See article on original site

  1. John deChadenedes
    September 12, 2019 at 2:04 am

    Mr. Baker, I respect your analysis and your opinions. It is very much to the point to show that the rigged system we enjoy did not “just happen” but was rather the result of generations of well-coordinated efforts on the part of the rich to make sure they got richer, no matter who suffered. However, your conclusion that this will make is “easier to find ways the rectify the problem” is a bit misleading. Rectifying the problem, after all, will mean forcing the rich, who control the government, the military, and all of the big corporations, to give up something they really, really care about, namely, more wealth.
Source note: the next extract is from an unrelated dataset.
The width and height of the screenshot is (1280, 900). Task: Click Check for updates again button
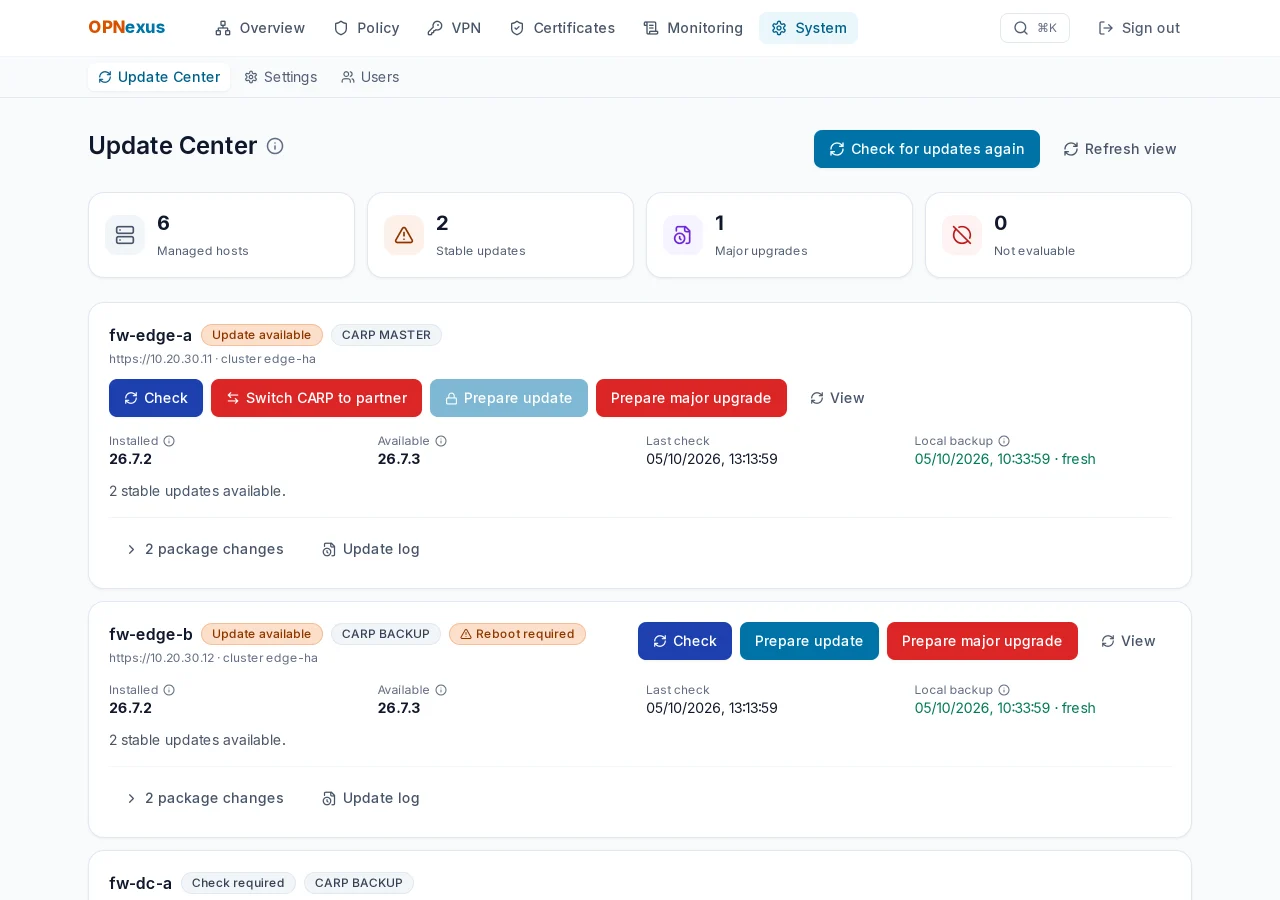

There is no evidence from history that anything will make this easier or that there is any way to accomplish this other than through popular uprising or violent revolution, or perhaps both.

  2. Helge Nome
    September 12, 2019 at 4:03 am

    Well, well, well. What’s new since the days of the Romans, or Babylonians, or societies before them?
    Remember the dinosaurs? They ruled the earth until some natural calamity displaced them.
    That’s likely what will have to happen again in human society in order to effect major change.
    The wheel goes round and round.

  3. Ken Zimmerman
    September 12, 2019 at 3:22 pm

    Conditions worse than anything found in America or Europe today prompted the French Revolution and the rise of Napoleon to power. But when Napoleon was defeated, first in 1814, and again in 1815, and particularly after his death in 1821, the monarchists rose to power once again. These were mostly not “romantic” monarchists but merchants and rich traders who took the monarchist side because it protected their wealth and allowed them to become richer. These monarchists (and their royalist friends) employed every technique used today (e.g., gerrymandering, withholding voting rights to the poor, threats of violence, and rigged taxes) to achieve a majority in the Chamber of Deputies. And when Charles X took the throne, rigged every part of the political process and economy to serve their need for greater wealth. Even though the monarchy was technically a constitutional monarchy, by 1824 it and and royalists and monarchists in the Chamber, with Charles X controlled the nation. This changed only with a popular uprising in 1830. The rich never run out of greed, or of supplicants who will serve their greed for a “piece of the pie.” Persuasion alone could not stop the greed and political malfeasance of the French rich, monarchists, and royalists. It’s unlikely to stop the American version of these today. Let’s take this lesson from the French, a popular uprising is needed.